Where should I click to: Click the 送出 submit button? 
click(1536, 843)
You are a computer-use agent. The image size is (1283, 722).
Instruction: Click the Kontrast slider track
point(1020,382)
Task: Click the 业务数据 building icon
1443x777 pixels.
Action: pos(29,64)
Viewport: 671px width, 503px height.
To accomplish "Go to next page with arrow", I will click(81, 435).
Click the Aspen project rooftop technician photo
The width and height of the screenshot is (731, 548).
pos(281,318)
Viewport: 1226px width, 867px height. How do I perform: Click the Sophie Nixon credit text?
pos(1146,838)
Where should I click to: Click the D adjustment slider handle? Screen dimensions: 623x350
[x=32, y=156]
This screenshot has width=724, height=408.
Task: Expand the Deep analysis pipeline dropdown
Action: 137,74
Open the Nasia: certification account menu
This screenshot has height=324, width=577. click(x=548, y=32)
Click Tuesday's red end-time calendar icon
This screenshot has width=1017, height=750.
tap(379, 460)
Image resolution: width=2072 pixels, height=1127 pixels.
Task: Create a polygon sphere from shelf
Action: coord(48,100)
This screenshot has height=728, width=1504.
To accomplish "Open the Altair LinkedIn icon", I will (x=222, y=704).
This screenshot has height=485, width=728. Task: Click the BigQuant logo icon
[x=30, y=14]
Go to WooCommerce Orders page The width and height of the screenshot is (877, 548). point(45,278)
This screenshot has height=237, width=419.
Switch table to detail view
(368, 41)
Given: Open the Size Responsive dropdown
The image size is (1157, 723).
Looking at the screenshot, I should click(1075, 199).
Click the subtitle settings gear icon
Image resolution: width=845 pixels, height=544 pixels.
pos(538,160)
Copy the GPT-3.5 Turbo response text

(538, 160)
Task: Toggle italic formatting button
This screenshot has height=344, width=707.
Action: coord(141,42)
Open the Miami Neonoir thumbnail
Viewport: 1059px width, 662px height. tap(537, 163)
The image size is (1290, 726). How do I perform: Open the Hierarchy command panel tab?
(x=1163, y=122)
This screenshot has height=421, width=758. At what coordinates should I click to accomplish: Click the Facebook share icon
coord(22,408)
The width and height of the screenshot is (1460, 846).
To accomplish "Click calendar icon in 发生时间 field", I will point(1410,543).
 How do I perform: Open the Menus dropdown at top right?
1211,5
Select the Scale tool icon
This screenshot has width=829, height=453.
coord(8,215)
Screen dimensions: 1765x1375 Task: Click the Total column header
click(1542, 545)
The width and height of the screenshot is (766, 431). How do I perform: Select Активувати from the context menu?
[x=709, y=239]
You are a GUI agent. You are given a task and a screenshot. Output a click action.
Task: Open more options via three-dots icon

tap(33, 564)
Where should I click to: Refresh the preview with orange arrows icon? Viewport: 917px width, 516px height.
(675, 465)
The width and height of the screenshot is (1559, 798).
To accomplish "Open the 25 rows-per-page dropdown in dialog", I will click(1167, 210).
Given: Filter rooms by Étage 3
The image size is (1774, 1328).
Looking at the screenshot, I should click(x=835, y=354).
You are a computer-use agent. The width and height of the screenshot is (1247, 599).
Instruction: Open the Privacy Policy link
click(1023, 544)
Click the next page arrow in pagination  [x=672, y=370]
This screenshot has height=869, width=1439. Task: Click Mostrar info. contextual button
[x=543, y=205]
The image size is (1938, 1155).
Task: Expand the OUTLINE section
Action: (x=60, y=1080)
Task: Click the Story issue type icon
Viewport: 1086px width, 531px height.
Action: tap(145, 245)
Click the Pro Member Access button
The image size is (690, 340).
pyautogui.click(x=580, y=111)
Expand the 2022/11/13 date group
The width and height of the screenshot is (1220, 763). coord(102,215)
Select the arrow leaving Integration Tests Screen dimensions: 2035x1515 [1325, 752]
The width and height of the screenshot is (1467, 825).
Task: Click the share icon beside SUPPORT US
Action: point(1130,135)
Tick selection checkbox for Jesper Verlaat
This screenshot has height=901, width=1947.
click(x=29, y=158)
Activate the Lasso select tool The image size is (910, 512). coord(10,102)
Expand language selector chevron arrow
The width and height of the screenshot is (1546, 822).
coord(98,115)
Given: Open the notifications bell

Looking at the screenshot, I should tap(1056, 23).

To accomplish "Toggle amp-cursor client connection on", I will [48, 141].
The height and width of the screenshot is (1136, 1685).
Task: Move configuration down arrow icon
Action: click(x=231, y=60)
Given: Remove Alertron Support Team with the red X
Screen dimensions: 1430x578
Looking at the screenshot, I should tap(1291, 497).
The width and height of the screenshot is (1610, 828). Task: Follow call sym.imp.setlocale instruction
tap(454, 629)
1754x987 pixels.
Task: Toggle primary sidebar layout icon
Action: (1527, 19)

━━━

HOW TO COMPLETE THIS TASK: Check each line of the entries for "computer" and copy those that have it.

ANSWER SPACE:
You are a computer-use agent. The image size is (1283, 722).
You are a computer-use agent. The width and height of the screenshot is (1247, 599).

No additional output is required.